- **TASK INSTRUCTIONS**:
The word "computer" marks the lines to keep; find each one in the data and copy it.

··· SOURCE DATA ···

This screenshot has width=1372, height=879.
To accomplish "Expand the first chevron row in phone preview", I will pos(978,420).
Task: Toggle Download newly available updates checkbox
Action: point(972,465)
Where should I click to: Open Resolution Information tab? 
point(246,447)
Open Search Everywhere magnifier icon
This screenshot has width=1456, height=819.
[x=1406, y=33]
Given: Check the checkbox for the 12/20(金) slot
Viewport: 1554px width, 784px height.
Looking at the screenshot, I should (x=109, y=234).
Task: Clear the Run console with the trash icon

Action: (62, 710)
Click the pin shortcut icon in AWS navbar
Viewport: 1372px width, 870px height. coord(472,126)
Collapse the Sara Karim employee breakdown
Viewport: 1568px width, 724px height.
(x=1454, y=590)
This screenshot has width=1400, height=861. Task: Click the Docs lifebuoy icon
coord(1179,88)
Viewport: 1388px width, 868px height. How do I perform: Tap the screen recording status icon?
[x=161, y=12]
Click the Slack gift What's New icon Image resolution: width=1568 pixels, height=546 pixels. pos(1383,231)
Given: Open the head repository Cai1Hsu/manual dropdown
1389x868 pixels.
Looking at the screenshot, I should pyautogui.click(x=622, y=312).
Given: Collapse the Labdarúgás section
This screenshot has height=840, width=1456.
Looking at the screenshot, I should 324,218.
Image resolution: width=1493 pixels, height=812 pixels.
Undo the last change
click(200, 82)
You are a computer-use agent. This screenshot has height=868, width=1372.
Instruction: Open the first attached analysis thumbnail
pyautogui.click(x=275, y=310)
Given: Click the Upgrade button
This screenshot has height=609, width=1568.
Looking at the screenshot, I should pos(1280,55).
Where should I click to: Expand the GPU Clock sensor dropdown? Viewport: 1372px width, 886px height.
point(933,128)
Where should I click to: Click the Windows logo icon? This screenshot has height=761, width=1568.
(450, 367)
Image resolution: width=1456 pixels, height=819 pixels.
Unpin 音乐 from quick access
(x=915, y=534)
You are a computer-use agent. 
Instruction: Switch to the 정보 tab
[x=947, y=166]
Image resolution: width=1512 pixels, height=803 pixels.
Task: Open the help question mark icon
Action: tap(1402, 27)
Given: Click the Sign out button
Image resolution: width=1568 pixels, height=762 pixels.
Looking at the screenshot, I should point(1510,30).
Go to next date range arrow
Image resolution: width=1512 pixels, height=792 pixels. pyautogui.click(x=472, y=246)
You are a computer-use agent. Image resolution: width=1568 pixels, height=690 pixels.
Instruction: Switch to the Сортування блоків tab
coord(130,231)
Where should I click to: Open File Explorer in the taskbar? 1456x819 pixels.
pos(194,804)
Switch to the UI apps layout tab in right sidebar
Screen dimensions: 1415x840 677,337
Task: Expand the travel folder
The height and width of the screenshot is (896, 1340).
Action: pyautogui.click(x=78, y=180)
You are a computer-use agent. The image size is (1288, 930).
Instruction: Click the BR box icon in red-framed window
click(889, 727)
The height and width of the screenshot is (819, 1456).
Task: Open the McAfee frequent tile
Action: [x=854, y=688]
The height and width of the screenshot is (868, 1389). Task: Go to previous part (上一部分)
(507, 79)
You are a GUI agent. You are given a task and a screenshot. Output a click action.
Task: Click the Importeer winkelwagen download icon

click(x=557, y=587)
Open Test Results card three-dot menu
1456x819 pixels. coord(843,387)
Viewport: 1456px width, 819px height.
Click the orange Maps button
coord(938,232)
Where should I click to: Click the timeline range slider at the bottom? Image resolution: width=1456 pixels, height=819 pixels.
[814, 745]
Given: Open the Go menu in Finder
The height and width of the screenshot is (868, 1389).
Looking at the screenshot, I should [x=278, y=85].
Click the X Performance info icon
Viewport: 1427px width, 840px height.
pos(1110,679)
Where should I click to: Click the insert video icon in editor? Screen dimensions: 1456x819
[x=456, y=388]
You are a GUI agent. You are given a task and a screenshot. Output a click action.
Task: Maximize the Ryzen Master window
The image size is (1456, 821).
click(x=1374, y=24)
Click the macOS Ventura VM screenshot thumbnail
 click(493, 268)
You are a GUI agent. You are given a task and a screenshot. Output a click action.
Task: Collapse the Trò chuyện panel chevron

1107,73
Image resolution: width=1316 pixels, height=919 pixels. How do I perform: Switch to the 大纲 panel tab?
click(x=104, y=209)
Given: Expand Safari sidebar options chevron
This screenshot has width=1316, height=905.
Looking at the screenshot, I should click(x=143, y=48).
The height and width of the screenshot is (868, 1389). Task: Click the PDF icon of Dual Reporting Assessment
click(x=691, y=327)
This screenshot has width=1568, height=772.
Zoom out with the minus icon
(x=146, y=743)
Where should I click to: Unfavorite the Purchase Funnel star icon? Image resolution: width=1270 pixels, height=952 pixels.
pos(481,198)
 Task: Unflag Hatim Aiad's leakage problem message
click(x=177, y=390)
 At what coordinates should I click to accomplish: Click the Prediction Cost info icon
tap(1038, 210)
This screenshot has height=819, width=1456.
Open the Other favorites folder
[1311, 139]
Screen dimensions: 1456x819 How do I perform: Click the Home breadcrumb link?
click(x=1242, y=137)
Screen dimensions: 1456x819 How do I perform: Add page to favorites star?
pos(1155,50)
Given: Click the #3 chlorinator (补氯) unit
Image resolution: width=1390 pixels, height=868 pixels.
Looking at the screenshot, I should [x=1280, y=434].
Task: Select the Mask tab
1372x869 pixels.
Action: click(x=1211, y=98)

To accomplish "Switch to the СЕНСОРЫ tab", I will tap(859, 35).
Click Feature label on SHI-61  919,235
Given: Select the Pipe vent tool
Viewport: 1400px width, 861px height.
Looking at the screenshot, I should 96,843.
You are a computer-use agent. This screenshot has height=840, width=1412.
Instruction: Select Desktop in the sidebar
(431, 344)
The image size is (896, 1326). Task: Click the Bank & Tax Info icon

···

- **TASK ANSWER**:
You are a computer-use agent. This screenshot has height=868, width=1372.
You are a computer-use agent. 
You are a computer-use agent. Image resolution: width=1568 pixels, height=690 pixels.
You are a computer-use agent. The image size is (1288, 930).
You are a computer-use agent. This screenshot has height=840, width=1412.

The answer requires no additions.